Ketika tiba saatnya untuk meminta Gascón memerankan Manitas hiper-maskulin di bawah riasan, Audiard merasa gugup. Dia harus berpura-pura menjadi laki-laki. “Saya tidak ingin mengekspos dia pada hal itu, seperti dalam pengalaman saya sendiri, saya tidak terkena hal itu sebagai orang kulit putih di usia akhir 60-an, dan saya tidak ingin mengalami hal itu,” katanya. Tahan. “Tapi ternyata dia bersikeras ingin melakukannya, dan dia melakukan pekerjaan luar biasa.”
Gascón selalu tersedia untuk konsultasi mengenai pertanyaan terkait transgender. “Dia membantu saya terutama dalam hal aspek psikologis,” kata Audiard, “tetapi juga dalam aspek praktis, seperti: ‘Seperti apa operasinya?’ dan ‘Seperti apa pemulihannya?’ dan ‘Sakit seperti apa.

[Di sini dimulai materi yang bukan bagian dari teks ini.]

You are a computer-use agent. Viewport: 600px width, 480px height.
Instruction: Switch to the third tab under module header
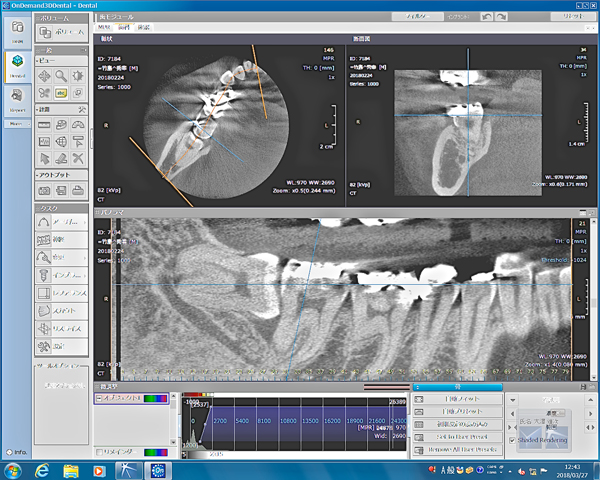click(x=144, y=28)
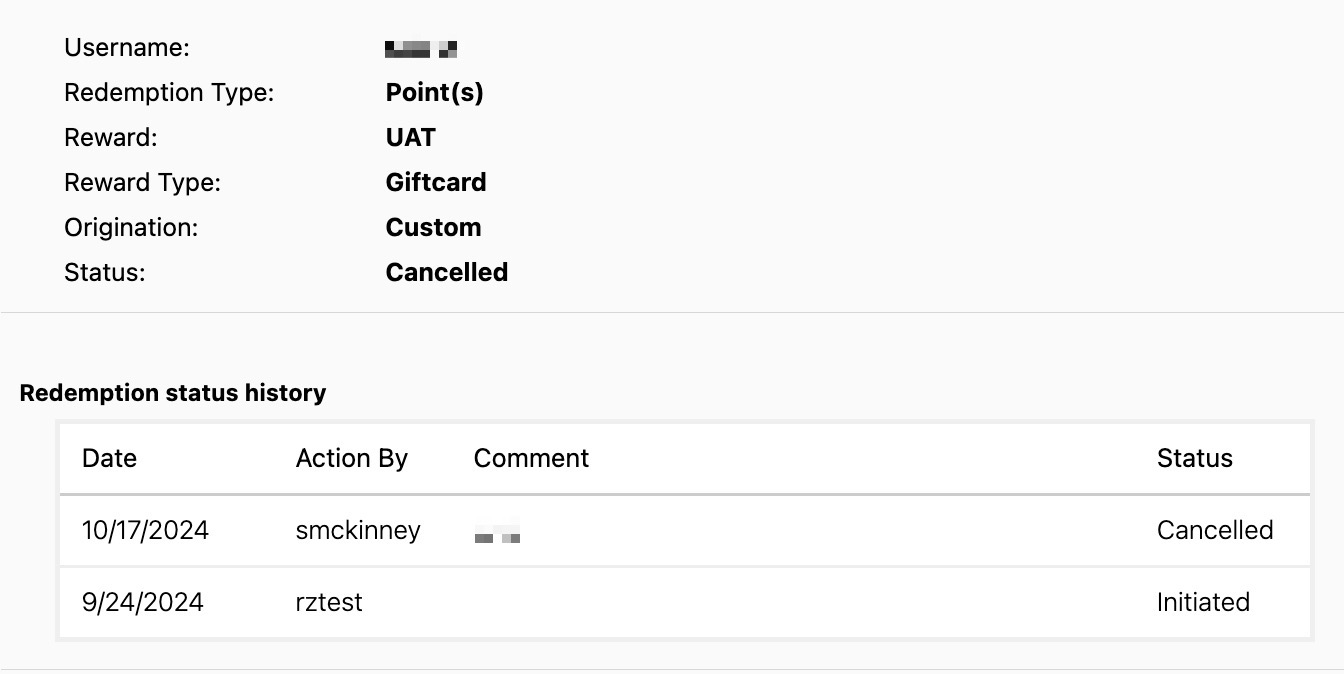Select the Comment column header

(531, 458)
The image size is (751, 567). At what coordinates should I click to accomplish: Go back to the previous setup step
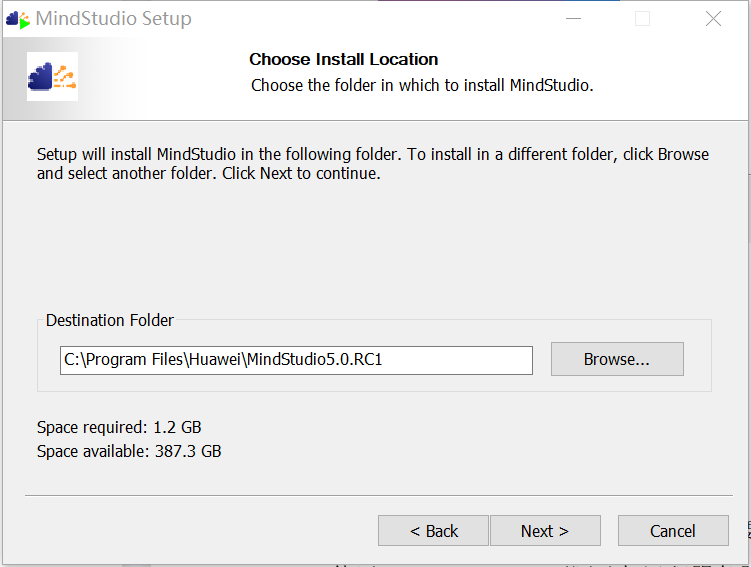coord(433,531)
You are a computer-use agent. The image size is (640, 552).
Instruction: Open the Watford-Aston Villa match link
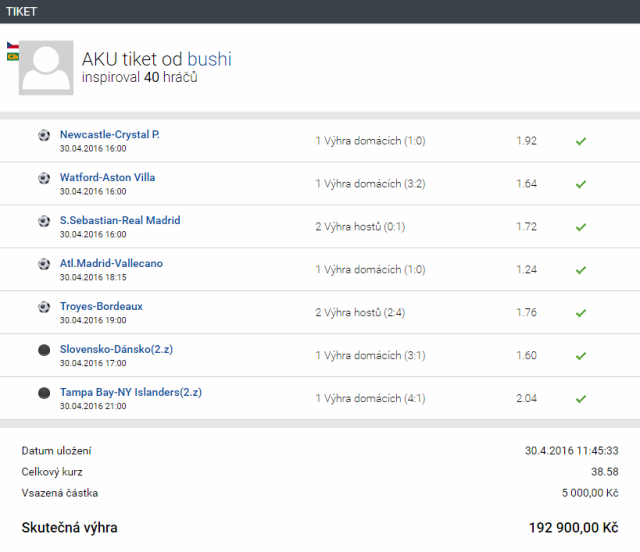(107, 177)
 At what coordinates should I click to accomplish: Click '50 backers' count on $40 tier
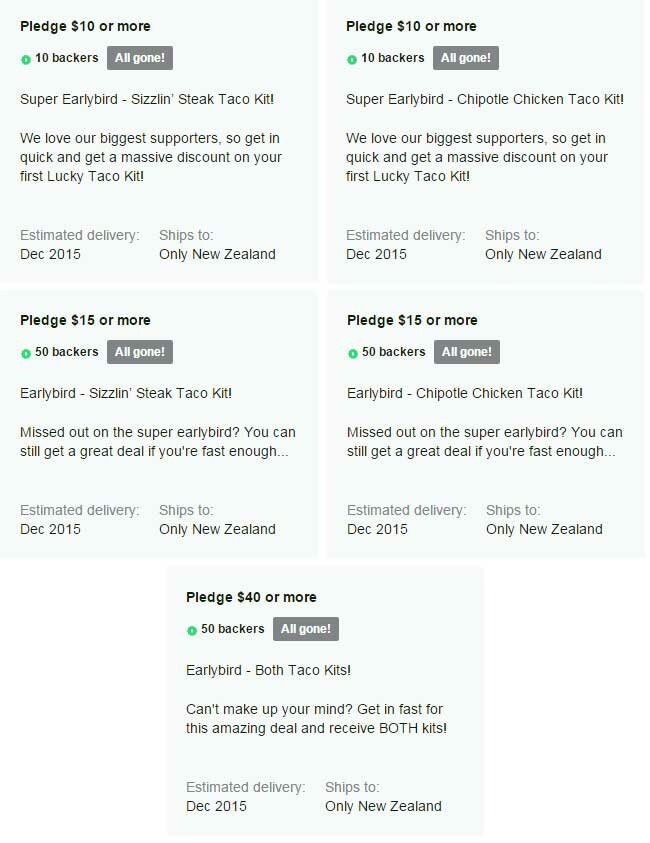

Sukacita juga?
Dalam film tersebut, Perez tampak lebih bersimpati sebagai seorang wanita. Kami lebih menyukainya, merasakannya, dan mendorongnya. Tapi kemudian dia mengungkapkan bahwa dia tidak terlalu berempati, dan dia sepenuhnya egois. Pertanyaannya adalah berapa banyak yang masih dimiliki Manitas di dalam dirinya? kata Audiard. “Dia bermimpi melunasi utangnya dan menebus dirinya sendiri, tetapi dunia di sekitarnya tidak berubah. Mengubah dunia pada tingkat tertentu hanyalah ilusi. Kami melihat keegoisannya dalam hubungannya dengan mantan istrinya.” [Gomez]”.
Sejauh ini, Audiard belum menghadapi tantangan dari komunitas transgender Perancis, di mana film tersebut mendapat ulasan dan jumlah yang kuat. Sekali lagi, Gascón membantu melalui aktivitas media sosialnya.
Jika Audiard memiliki energi, ia akan menulis pengantar untuk “Emilia Pérez,” menjelaskan seperti apa Manitas saat ia bergulat dengan Emilia Pérez jauh di lubuk hatinya. “Ini akan menjadi film tentang masa ketika Manitas sebenarnya adalah Emilia, tapi mereka juga pengedar narkoba, oke?”
“Emilia Pérez” kini tayang di bioskop dan tayang perdana di Netflix pada 13 November.